После этого повсюду бегала моя шестилетняя Агнеш, вызывала врача, приносила лекарство, ухаживала за нами.
Правда, Полячек заходил к нам в каюту даже больной, едва держась на ногах, щупал пульс, что-то говорил в утешение, а сам был белее мела. Обратиться к кому-нибудь за помощью мы не могли, ибо нам не рекомендовалось общаться с посторонними. Кто кормил детей, уже не помню, наверное, больной Полячек, больше некому было.
Наконец, кажется, на пятые сутки, пароход причалил к ревельской пристани. Едва мы выбрались на сушу, сразу будто страшный сон с себя отряхнули — кроме слабости, не осталось никаких дурных ощущений.
Попрощались с капитаном, который понятия не имел, чью он везет семью, но знал, что обязан заботиться о нашей безопасности.
Только теперь поняла я, почему улыбнулся товарищ, передававший мне билеты, когда я спросила, как фамилия того военнопленного, под видом семьи которого мы едем.
— У вас никто ничего не спросит, — ответил он. — Полячек сделал все, что нужно. Будьте совершенно спокойны.
Так и ехала я на пароходе, не зная, в сущности, кто я такая и как меня зовут.

Задание 1 → Почему, согласно отрывку, семья во время плавания не могла обратиться к кому-нибудь за помощью? Ответьте одним–тремя предложениями.
Задание 2 → Перепечатайте из отрывка фрагмент, который начинается словами «Правда, Полячек заходил» и заканчивается словами «которого мы едем.».

Записи, взятые из коллекции →
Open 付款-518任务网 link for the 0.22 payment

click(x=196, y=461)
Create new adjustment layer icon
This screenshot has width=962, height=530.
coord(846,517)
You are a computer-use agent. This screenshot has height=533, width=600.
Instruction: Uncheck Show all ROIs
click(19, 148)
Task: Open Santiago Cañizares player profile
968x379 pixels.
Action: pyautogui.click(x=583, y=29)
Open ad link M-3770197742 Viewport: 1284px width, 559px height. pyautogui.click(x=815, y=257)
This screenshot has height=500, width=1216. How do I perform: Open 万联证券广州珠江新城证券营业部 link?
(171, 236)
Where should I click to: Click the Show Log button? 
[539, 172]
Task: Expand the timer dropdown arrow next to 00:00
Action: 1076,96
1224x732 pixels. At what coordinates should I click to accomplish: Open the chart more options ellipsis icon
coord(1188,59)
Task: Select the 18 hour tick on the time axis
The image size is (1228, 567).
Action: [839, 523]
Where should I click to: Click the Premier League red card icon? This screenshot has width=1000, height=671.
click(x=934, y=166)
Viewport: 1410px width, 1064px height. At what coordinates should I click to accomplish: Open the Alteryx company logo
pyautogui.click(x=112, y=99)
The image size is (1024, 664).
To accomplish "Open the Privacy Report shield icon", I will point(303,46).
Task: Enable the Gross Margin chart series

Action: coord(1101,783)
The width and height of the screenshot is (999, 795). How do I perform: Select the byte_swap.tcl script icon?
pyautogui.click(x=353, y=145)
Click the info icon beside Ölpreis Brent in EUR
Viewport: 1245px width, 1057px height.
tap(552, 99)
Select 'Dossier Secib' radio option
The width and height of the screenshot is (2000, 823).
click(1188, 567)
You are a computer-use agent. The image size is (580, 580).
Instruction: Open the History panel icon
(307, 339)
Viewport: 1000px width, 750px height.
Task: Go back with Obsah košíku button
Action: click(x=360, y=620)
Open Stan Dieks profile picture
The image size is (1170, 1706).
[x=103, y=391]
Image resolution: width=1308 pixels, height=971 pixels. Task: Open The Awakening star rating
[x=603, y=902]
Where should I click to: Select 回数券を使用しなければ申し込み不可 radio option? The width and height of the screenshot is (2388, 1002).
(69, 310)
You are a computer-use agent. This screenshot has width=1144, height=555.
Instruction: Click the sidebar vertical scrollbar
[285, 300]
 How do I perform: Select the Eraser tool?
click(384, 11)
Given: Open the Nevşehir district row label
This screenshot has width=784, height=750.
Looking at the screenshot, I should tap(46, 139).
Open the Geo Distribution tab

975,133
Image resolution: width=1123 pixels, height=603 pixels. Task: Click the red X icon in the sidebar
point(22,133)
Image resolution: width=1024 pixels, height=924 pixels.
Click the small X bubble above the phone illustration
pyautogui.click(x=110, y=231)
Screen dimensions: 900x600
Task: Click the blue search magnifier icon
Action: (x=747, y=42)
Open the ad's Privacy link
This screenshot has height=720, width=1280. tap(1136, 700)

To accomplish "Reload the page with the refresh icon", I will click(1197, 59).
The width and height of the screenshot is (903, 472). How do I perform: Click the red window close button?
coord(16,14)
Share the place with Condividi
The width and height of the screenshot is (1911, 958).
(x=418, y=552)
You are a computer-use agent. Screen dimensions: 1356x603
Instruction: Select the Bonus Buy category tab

Ответ 1 → Семья не могла обратиться за помощью, потому что им не рекомендовалось общаться с посторонними.

Ответ 2 →
Правда, Полячек заходил к нам в каюту даже больной, едва держась на ногах, щупал пульс, что-то говорил в утешение, а сам был белее мела. Обратиться к кому-нибудь за помощью мы не могли, ибо нам не рекомендовалось общаться с посторонними. Кто кормил детей, уже не помню, наверное, больной Полячек, больше некому было.
Наконец, кажется, на пятые сутки, пароход причалил к ревельской пристани. Едва мы выбрались на сушу, сразу будто страшный сон с себя отряхнули — кроме слабости, не осталось никаких дурных ощущений.
Попрощались с капитаном, который понятия не имел, чью он везет семью, но знал, что обязан заботиться о нашей безопасности.
Только теперь поняла я, почему улыбнулся товарищ, передававший мне билеты, когда я спросила, как фамилия того военнопленного, под видом семьи которого мы едем.